The claim by Yandina is founded on a correct interpretation of the three Deeds of Equitable Assignment and the trusts created by them and the related documents.

[49] Significantly, the notice did not oppose the application on the ground that discovery had not been undertaken. The balance of this 33 page document contains no elaboration on the factual matrix other than as explained in Mr Birch’s affidavits and the documents themselves.
[50] We agree with the submission by Mr Farmer QC for the banks that Yandina has not provided anything founded on evidence or the circumstances of the claim to suggest that further helpful factual material relevant to the contract interpretation issue might exist. Taking Yandina’s suggestion that a full explanation of the reasons for the assignments might assist its case, there is no attempt by a company representative to explain what those reasons might be. In particular, no director or officer has provided an explanation of what Yandina understood to be the reason for the transaction, if it is different from what the documents themselves say.
[51] Any further evidence about the assignments would have to establish that the parties’, not the party’s, reason for entering into the transaction was to ensure that Yandina would receive a total of $83.5 million[18] in exchange for a payment of only $10.87 million. Such a transaction would be commercially absurd and would not be consistent with business commonsense.[19]
[52] Mr Carruthers could only identify what the banks said to the Commissioner about the transaction as having a possible impact on the interpretation of the Deeds. But again, no request for discovery of such information has been made. We were told from the Bar that the binding ruling from the Commissioner (which has been sought by Yandina) has already been disclosed in the context of the challenge proceedings.
[53] It was common ground that one of the drivers of these assignments was the tax position of the Maroro partners towards the end of the Lease. This topic was comprehensively addressed by Miller J in an analysis not challenged by Yandina on appeal. The Judge stated:

[32] ... instalments under the Airframe Instalment Sale Agreement comprised interest when the agreement began in 1982 but substantially comprised principal by 1997. Interest was deductible to the partners. So was depreciation, deductions for which were substantial early in the lease term. Toward lease end these declining expenses ceased to shelter the partners from income tax on partnership profits.

[33] On refinancing, the Maroro partners crystallised a foreign exchange loss of NZD47.3m on the principal repayment. They deducted this loss immediately for tax purposes. Air New Zealand’s top up payments represented tax remission income to the partnership, but tax law allowed the partnership to spread that income over the remaining term of the lease.
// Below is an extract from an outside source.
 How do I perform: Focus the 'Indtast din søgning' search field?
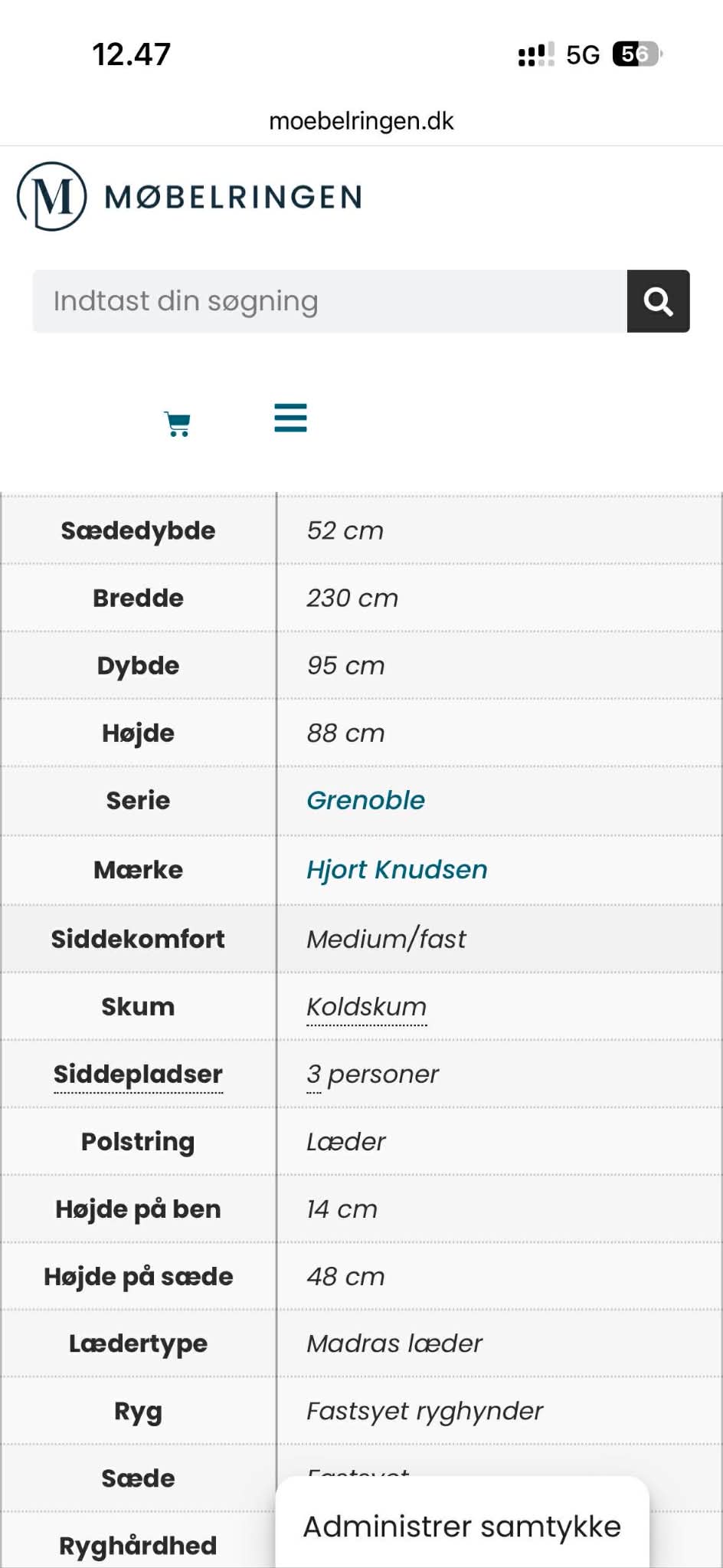click(329, 301)
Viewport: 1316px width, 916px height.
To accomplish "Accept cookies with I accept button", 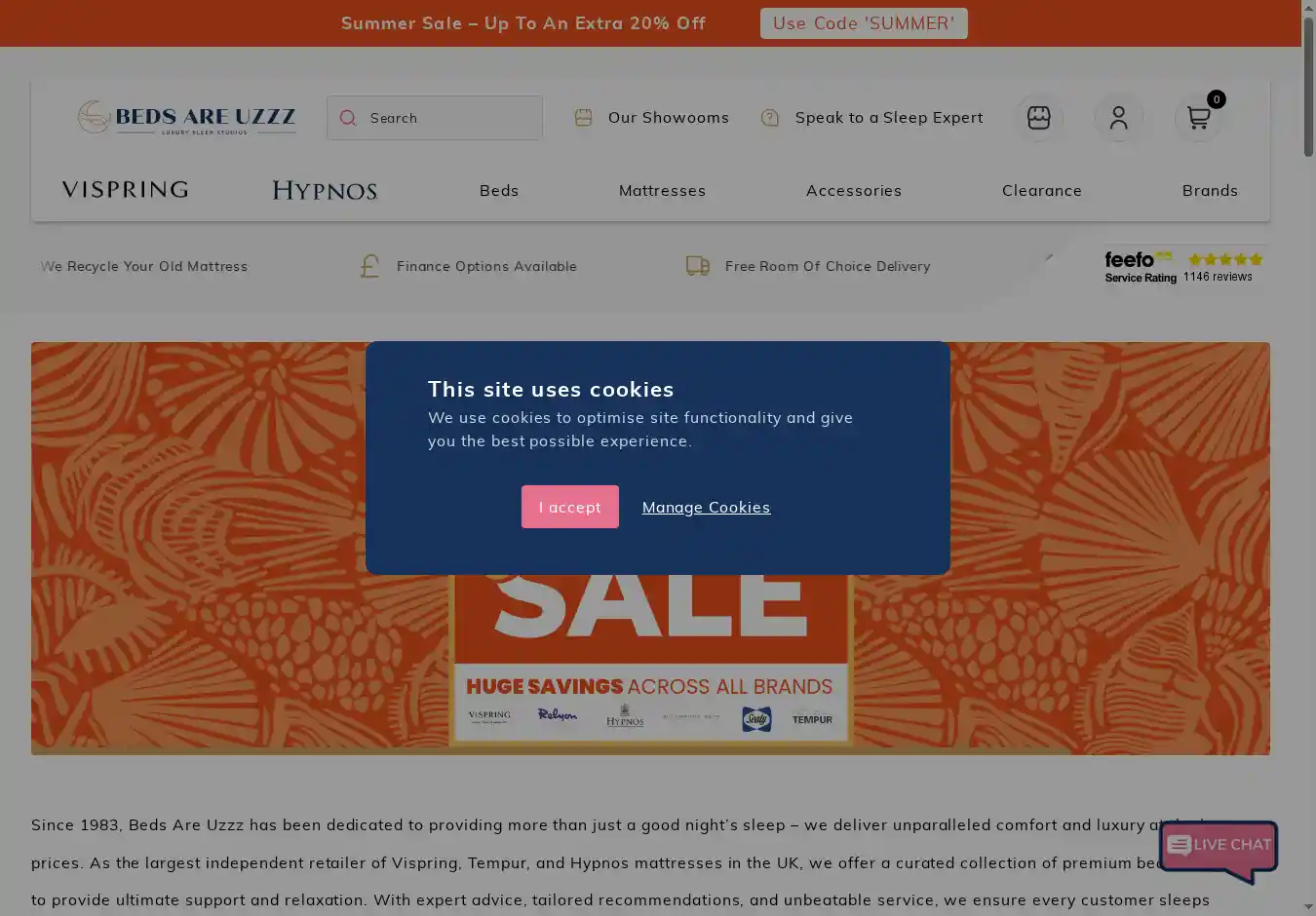I will coord(570,507).
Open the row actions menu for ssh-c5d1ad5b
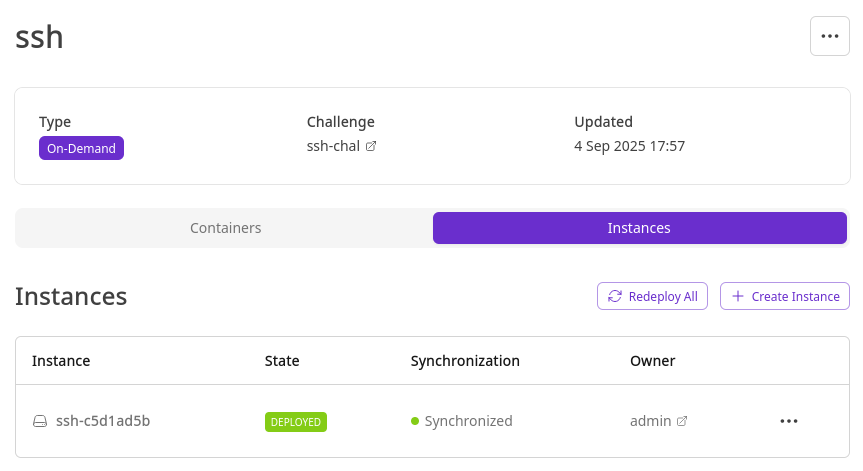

[34] In 1986 the legislature had introduced accrual rules for financial transactions denominated in foreign currency, such as the aircraft financing. These rules did not apply to the original transaction, since it predated them, but they did apply to the refinancing. They were governed by a determination of the Commissioner of Inland Revenue, known as Determination G9A. The determination is not before me, but I understand that it required taxpayers to treat a foreign currency loan and associated foreign exchange management arrangements as a single transaction, and to account for tax on that financial transaction in each year. The determination required a calculation that used the interest expense, exchange rate gains and losses, and debt remission income in the relevant year to derive a NZD-denominated sum, which was the taxpayer’s taxable income from the financial transaction.

[35] Post refinancing, Maroro had to value the new Air New Zealand loan each year under the accrual rules, returning any increase or decrease in value from currency fluctuations. Exchange rate losses also continued, based on the 4 October 1982 exchange rate used in the lease, so Air New Zealand continued to make top up payments and the partnership earned more debt remission income. As just noted, Maroro had to incorporate these sums, along with interest expense on the loan, in the annual G9A calculations.

[36] Finally, the eventual sale of the aircraft at lease end would deliver recovered tax depreciation, since Air New Zealand had agreed to a minimum payment of $10.1m, which would exceed the aircraft’s depreciated value. The partnership would have to also pay income tax on the recovered depreciation.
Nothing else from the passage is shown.